Information shown
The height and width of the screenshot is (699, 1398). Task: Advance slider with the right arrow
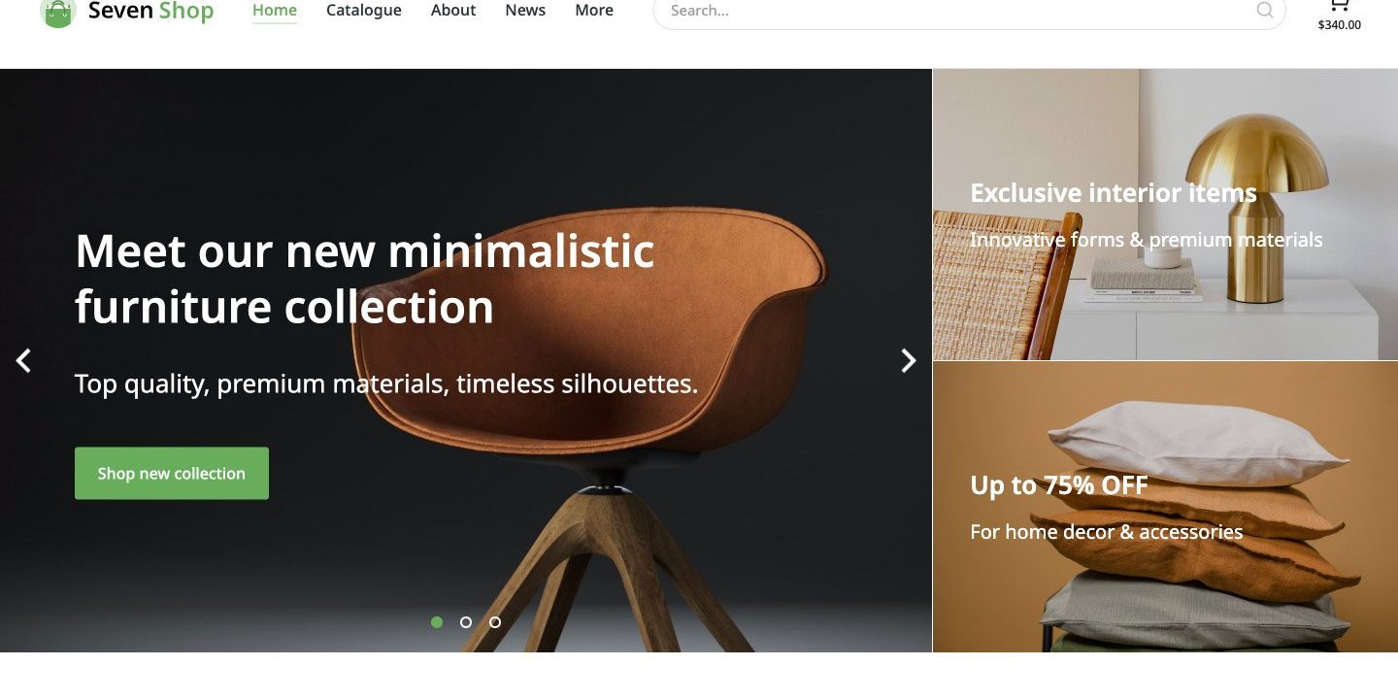pos(908,361)
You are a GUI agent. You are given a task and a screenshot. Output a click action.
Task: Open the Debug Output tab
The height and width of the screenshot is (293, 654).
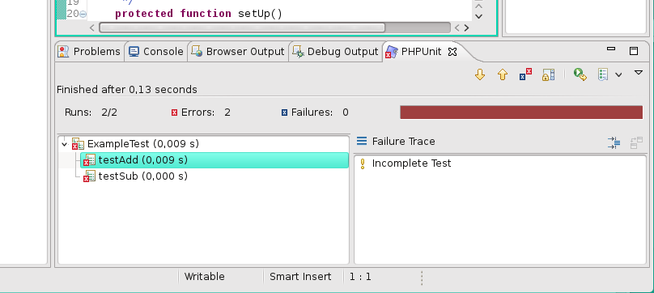pyautogui.click(x=336, y=52)
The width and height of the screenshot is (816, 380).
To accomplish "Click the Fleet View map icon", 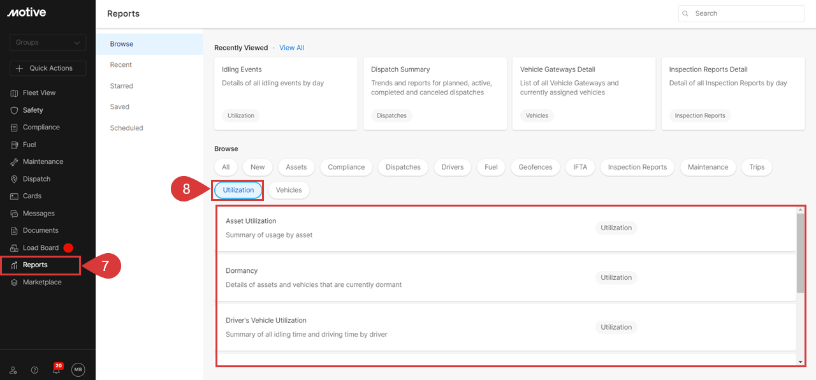I will 14,93.
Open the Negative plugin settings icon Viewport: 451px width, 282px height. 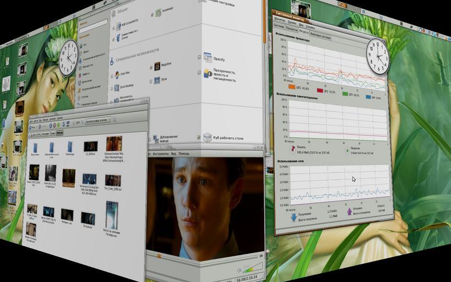pyautogui.click(x=157, y=66)
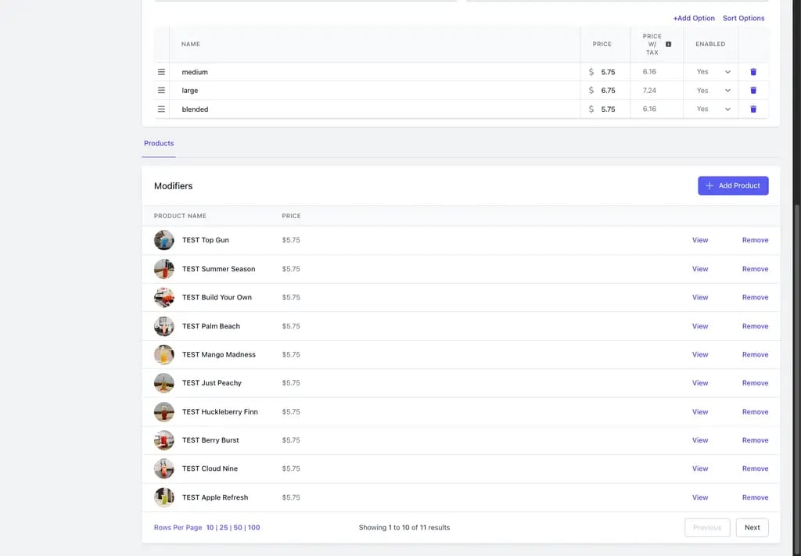Expand the Enabled dropdown for blended option
Viewport: 801px width, 556px height.
713,109
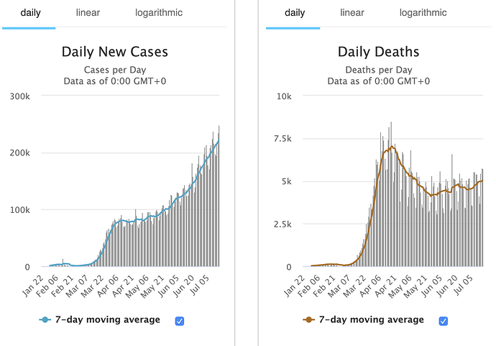Viewport: 496px width, 346px height.
Task: Click the Daily Deaths chart title
Action: (379, 52)
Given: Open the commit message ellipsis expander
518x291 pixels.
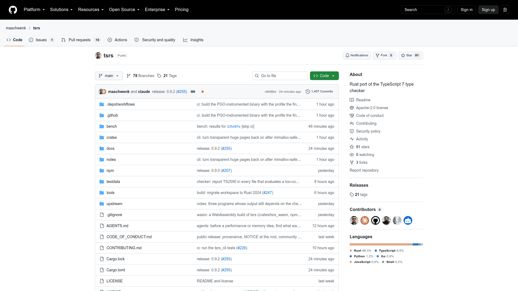Looking at the screenshot, I should [x=193, y=92].
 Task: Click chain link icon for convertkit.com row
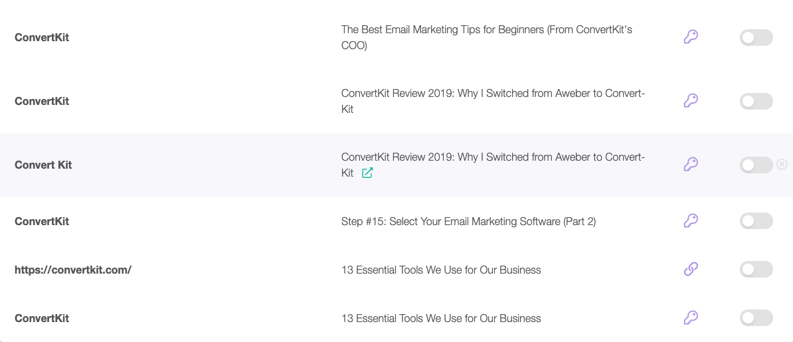691,270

Required work
Output only these lines, word for word: the line containing "Given: Open the" and every line after it through the last line of the data. Omit the pictures.

Response for this exercise
Given: Open the commit message ellipsis expander
518x291 pixels.
Looking at the screenshot, I should [x=193, y=92].
 Task: Click chain link icon for convertkit.com row
691,270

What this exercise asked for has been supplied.